Even though Ms. Klein's love life is chronicled only online, she is regularly recognized by strangers in New York, she says. "I get so many e-mails from people saying, 'Saw you on a date last night; that guy looked like a goof,' " Ms. Klein said on a recent sweltering afternoon, swigging from a bottle of Poland Spring in a corporate cafeteria in Midtown. Contrary to the brash tone of many of her blog entries, in person she has a gentle manner and a sugary girlish voice.

Sometimes, she added, fans make comments to her during a date.

"It is a strange feeling when you're on a date and your waitress is like, 'I love you,' " Ms. Klein said. Once, she continued, a waitress recognized her from her blog and then proceeded to speak to her escort. "I wouldn't let her go," the waitress advised.

In addition to the solidarity readers feel with Ms. Klein's emotional ups and downs, many say Greek Tragedy offers a glimpse of a glamorous-seeming urban life. Just as "Sex and the City" attracted viewers outside New York who felt hip by proxy while watching, Ms. Klein's blog offers its own vicarious pleasures.

"It's like following your favorite character in a book," said Emily Marsh, 25, of Corinth, Miss. "She does things that some people don't have the opportunity to do. She can go to the Hamptons, and she can go shopping. I mean, I walk down the street, and I see my neighbor and that's about it."

Anna Myers, 28, a teacher from Richmond, Va., reads Greek Tragedy daily. "I think it's because I'm a little bit fascinated with New York, and she's single," Ms. Myers said. "She very much creates a real world scenario. I feel like blogs are the reality television of the Internet."

On the blog, which Ms. Klein updates nearly every day, in between writing books and holding down a full-time job, she describes her Hamptons share house, her $55 tank tops and her photography, some of which hangs in the Hotel Gansevoort in the meatpacking district. Her racy anecdotes (including a recent one about a woman who forcibly kissed her outside a Carvel store) are a draw for many readers, perhaps because her candor extends to all topics.

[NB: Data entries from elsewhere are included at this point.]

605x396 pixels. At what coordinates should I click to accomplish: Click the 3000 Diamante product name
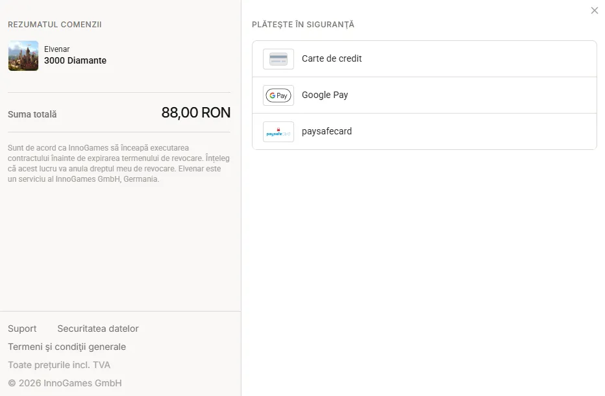(75, 60)
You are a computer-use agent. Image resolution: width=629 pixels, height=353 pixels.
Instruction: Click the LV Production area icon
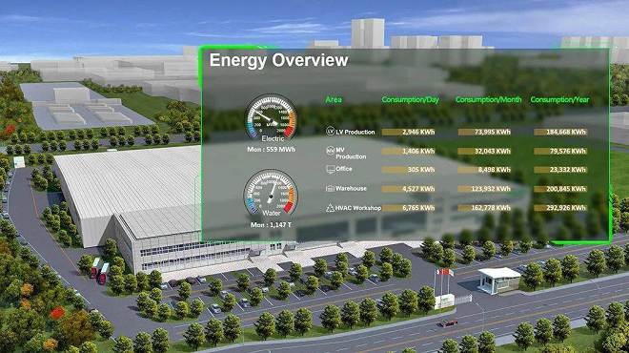pos(330,131)
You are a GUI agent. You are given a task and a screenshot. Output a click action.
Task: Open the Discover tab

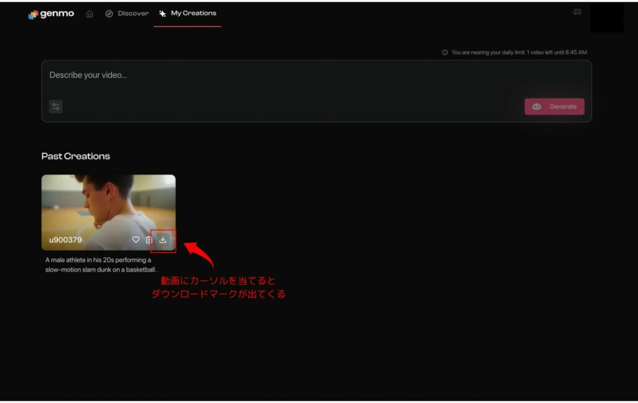pyautogui.click(x=133, y=14)
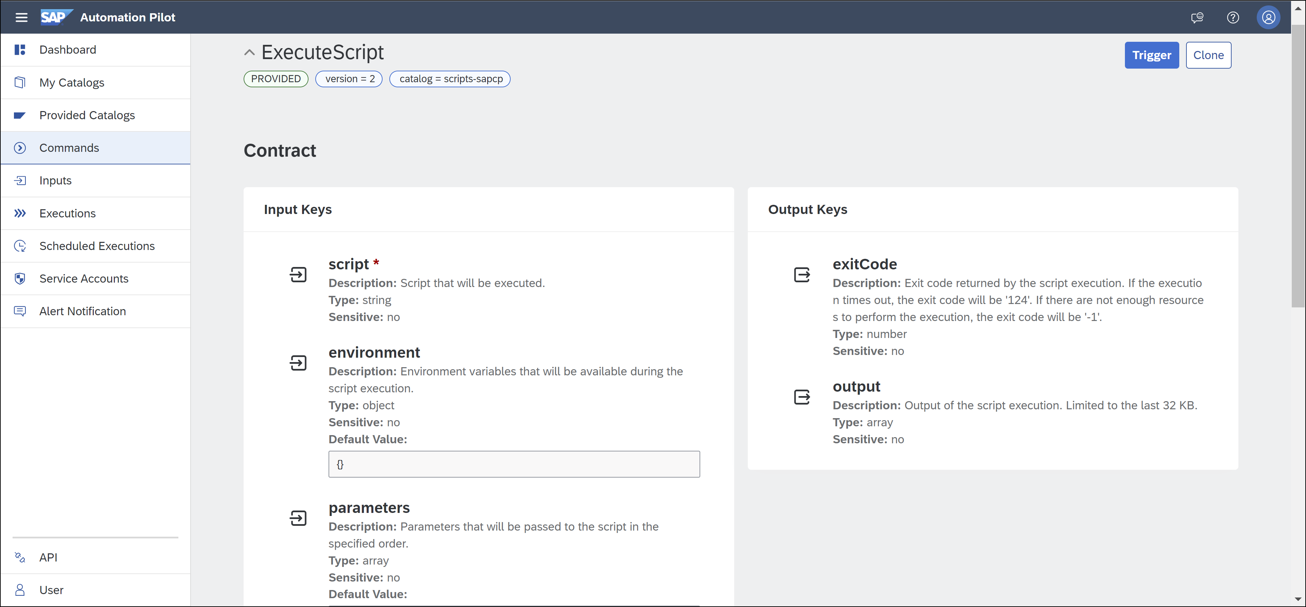Viewport: 1306px width, 607px height.
Task: Expand the version = 2 tag
Action: tap(350, 78)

"When you're honest," Ms. Klein said, "you can't be boring."

About her husband, whom she is divorcing and whose real name she does not use, identifying him as "Gabe," Ms. Klein wrote:

Growing up, I was the fat girl. ... When the bottle landed on me during spin the bottle, the boys chanted, "Do over." I didn't get to choose boys. Gabe was the scholar and athlete of the year growing up, and he chose me. His wanting me made me feel special. His cheating on me was worse than being told God dislikes you.

Calls to Ms. Klein's husband for his perspective on their breakup were not returned.

On a warm summer night, Ms. Klein and four or five friends met for drinks at Angelo and Maxie's steakhouse on Park Avenue South, where at one point Ms. Klein broke away from the group to chat up a stranger in a crisp white button-down. The women soon headed north to Sushi Samba. When some of Ms. Klein's friends visited the ladies room, they returned five minutes later to find their seats at the table taken by three men.

They spent several hours flirting and sipping cocktails with strawberries and kiwis in them. Then Ms. Klein went home to blog about it.

"I want to eat," she wrote, "but I've just come from a trendy sushi dinner that cost too much for me to still be hungry."

Ms. Klein's hunger was exacerbated by the television food program "Nigella Bites," which she wrote "might as well be porn" with its finger sucking and close-ups of honey.

"She's licking things again," Ms. Klein blogged. "I'm naked, in this chair, only mildly hating that I'm here alone, craving. A man. A hamburger. Deep-fried celery."

"Mostly I'm into the hamburger," she wrote. "The man part, it's on its way. Sometimes, patience pays off. I'm all about the soufflé."